Why Regression Instead of Classification?
Up to now, we’ve been doing binary classification—yes or no, churned or didn’t churn. But what if you need to predict an actual number? Like how much revenue a customer will generate, what their lifetime value is, or how many days until they churn?
That’s regression. Same scikit-learn workflow, different output. And honestly, once you understand classification, regression is easier.
This regression models tutorial teaches you when to use regression instead of classification and how to build production-ready models for predicting continuous values. We’ll build a customer lifetime value (CLV) model using the same churn dataset from previous tutorials.

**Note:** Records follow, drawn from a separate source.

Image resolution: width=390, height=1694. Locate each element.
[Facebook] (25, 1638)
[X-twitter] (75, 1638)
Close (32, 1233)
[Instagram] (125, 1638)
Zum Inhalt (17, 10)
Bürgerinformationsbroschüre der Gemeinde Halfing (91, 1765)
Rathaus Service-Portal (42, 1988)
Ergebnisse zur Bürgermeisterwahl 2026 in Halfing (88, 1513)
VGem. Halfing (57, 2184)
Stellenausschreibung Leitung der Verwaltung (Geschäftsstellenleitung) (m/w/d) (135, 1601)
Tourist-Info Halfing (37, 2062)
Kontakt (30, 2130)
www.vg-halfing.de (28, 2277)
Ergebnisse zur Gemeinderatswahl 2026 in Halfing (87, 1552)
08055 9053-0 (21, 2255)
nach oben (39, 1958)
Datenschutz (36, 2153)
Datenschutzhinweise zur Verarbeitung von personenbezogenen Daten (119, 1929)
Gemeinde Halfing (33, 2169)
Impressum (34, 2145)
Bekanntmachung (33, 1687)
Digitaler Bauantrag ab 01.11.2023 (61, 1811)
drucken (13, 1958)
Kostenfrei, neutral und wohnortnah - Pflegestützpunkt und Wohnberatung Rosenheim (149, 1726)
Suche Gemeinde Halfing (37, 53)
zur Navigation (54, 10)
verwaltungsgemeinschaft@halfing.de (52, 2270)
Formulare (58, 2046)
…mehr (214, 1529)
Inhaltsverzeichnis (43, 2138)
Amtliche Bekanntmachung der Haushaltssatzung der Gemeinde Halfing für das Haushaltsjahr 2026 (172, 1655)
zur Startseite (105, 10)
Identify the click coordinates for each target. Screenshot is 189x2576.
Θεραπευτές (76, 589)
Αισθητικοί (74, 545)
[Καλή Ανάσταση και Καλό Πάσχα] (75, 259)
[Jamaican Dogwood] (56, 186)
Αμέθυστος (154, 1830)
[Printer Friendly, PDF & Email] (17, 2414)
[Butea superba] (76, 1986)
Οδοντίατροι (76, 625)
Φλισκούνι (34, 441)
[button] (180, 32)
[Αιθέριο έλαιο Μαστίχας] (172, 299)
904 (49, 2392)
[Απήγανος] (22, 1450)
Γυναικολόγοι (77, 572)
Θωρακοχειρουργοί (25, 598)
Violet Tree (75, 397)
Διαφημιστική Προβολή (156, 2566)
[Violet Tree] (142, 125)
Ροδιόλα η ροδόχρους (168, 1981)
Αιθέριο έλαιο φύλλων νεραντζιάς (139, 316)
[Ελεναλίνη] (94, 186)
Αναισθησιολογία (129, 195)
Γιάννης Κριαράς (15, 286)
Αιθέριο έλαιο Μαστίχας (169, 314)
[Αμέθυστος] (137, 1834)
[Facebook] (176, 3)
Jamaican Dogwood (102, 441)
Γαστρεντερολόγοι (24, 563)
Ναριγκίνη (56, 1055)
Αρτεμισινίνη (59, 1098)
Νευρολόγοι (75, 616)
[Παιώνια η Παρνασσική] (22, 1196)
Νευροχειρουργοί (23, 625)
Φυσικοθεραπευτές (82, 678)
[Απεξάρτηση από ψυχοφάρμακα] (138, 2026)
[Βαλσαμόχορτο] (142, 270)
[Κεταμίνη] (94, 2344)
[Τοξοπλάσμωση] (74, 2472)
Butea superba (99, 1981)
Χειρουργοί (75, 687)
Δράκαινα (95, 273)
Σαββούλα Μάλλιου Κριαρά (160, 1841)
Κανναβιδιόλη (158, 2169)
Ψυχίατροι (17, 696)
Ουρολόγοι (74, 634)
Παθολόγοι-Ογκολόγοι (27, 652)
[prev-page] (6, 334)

Classification vs Regression: When to Use Each
Use Classification When:
- You need yes/no, true/false answers
- You’re predicting categories (high/medium/low risk)
- Business decisions are binary (call or don’t call)
- Examples: Will churn? Is spam? Fraud or not?
Use Regression When:
- You need actual numbers
- You’re forecasting quantities
- Business needs dollar amounts, days, counts
- Examples: Revenue forecast, CLV, days until churn, sales volume
Sometimes you need both. You might predict if someone will buy (classification) and how much they’ll spend (regression).
What We’re Building
We’re predicting customer lifetime value using three regression approaches:
- Linear Regression – The baseline everyone should try first
- Ridge Regression – When features are correlated
- Random Forest Regressor – When relationships are non-linear
By the end, you’ll know which one to use and when.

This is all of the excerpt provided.